Mitt's trade policy leaves a lot to be desired. In the 3rd debate, he called our trade partners our "opponents," and I wasn't the only one to notice. In the 5th and later debates, he substituted "the other guys" for "opponents," but the sentiment still clearly remained. His primary trade policy is to "crack down on cheaters like China," which he mentioned, often with those exact words, in the 6th, 7th, 9th, 10th, 14th, 16th, 17th and 19th debates.

He did talk about expanding trade, but far less often than cracking down on China, and always in the context of "open[ing] up markets for our goods," as he said in the 14th debate. He seems to hold a typical mercantilist philosophy, where exports are good but imports are bad. Anything China or other countries do to encourage American imports should be punished, and the only goal of free trade agreements is to encourage American exports.

Defense

He opposes all cuts to defense spending, preferring cuts to entitlements and Obamacare. In fact, he wants to increase military spending, in particular by building more ships for the Navy (which he mentioned in the 13th, 18th and 20th debates) and recruiting an extra 100,000 troops (which he mentioned only once, in the 13th debate).

Specific Countries/Regions

China: Most of Romney's policy towards China focuses on trade, particularly "cracking down" on them for cheating. He promised in the 7th debate to issue an executive order on "day one" labelling China a currency manipulator, and to initiate action against China at the WTO.

Afghanistan: His Afghanistan policy is most charitably described as continually evolving. In the 2nd and 3rd debates, he preferred a timetable for withdrawal established by the generals in Afghanistan. In the 10th, he was fine with Obama's 2014 timetable for the general withdrawal, but not the September 2012 withdrawal of the surge troops. In the 11th, he said he wanted to keep the surge troops in Afghanistan until December 2012, and keep "ten thousand or so" troops in Afghanistan after 2014. In the 14th debate, he said he didn't yet have enough information to say when he would withdraw the troops from Afghanistan.

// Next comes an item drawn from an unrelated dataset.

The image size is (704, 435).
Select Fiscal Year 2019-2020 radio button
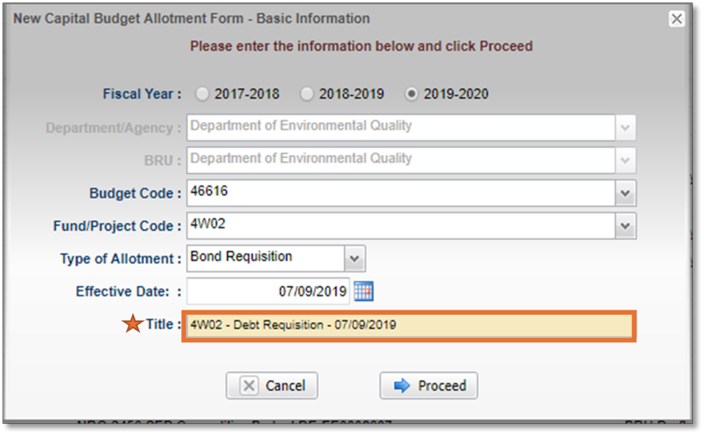coord(412,94)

Iran: He is absolutely opposed to Iran getting nuclear weapons, going so far as to say in the 20th debate that re-electing Obama would lead to Iranian nukes being used against Americans, and that a Romney Presidency was the only way to prevent that. He said he would "of course" go to war "if all else fails" (in the 10th debate) and that Iran closing the Strait of Hormuz would "of course" be an act of war (in the 18th debate). He also wanted "crippling sanctions" against Iran in the 10th and 11th debates, and in the 14th criticized Obama for not supporting the Iranian protestors in 2009.

Iraq: Before going back into Iraq, he would want to "require significant, dramatic American interests" to be at stake, and said he would outline a specific endgame in terms of what would qualify as success.

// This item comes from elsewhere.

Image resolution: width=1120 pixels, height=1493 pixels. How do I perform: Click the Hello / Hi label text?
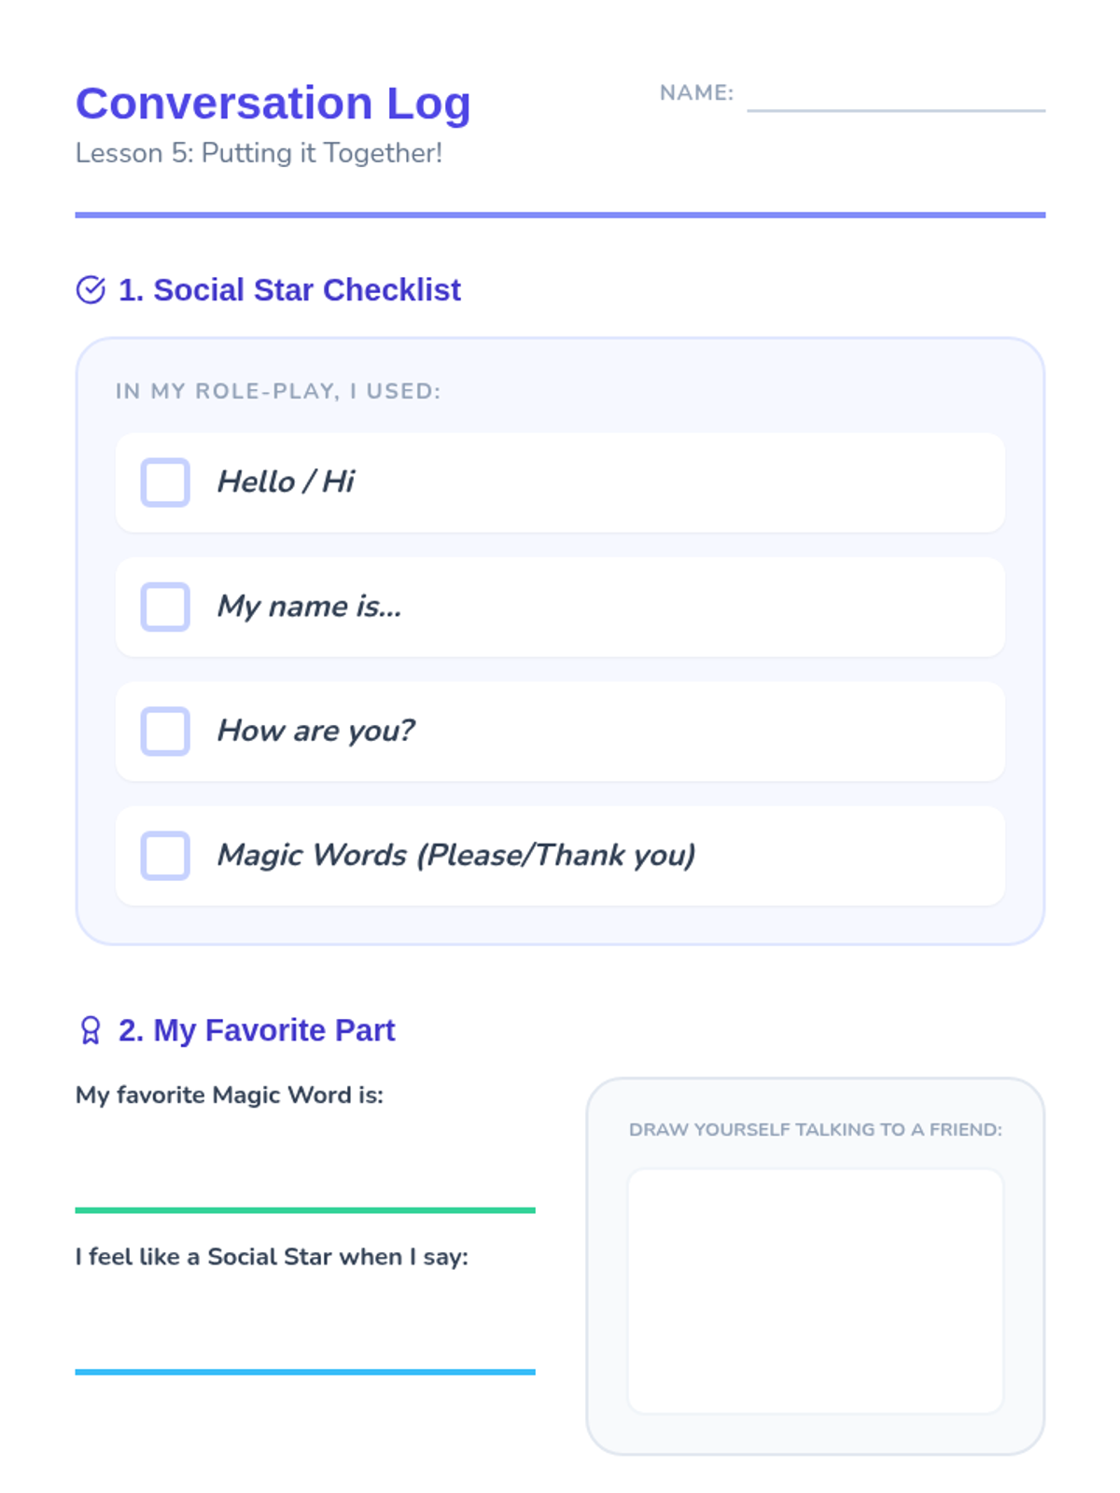pos(286,481)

Syria: In the 10th debate, he said, "Of course, it's time for the Assad dictatorship to end," but in the 11th said, "This is not the time for a no-fly zone over Syria."

Israel and Palestine: In the 19th debate, responding to a question from a self-identified Palestinian-American Republican, Romney said, "The best way to have peace in the Middle East is not for us to vacillate and to appease, but is to say, we stand with our friend Israel. We are committed to a Jewish state in Israel. We will not have an inch of difference between ourselves and our ally, Israel."

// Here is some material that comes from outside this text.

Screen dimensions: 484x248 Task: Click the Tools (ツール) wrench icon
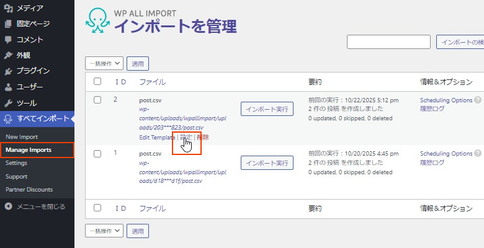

Europe: In the 7th, 9th and 16th debates, he opposed a direct bailout to Europe, saying they are big enough to solve their own problems. He would, however, be willing to provide assistance through the IMF and World Bank, and hinted he would bail out American companies affected by Europe's problems.

Canada: In 19 debates, Romney mentioned our largest trading partner and the country with which we share the world's largest land border once, and even that was indirectly through his support for the Keystone XL pipeline in the 17th debate.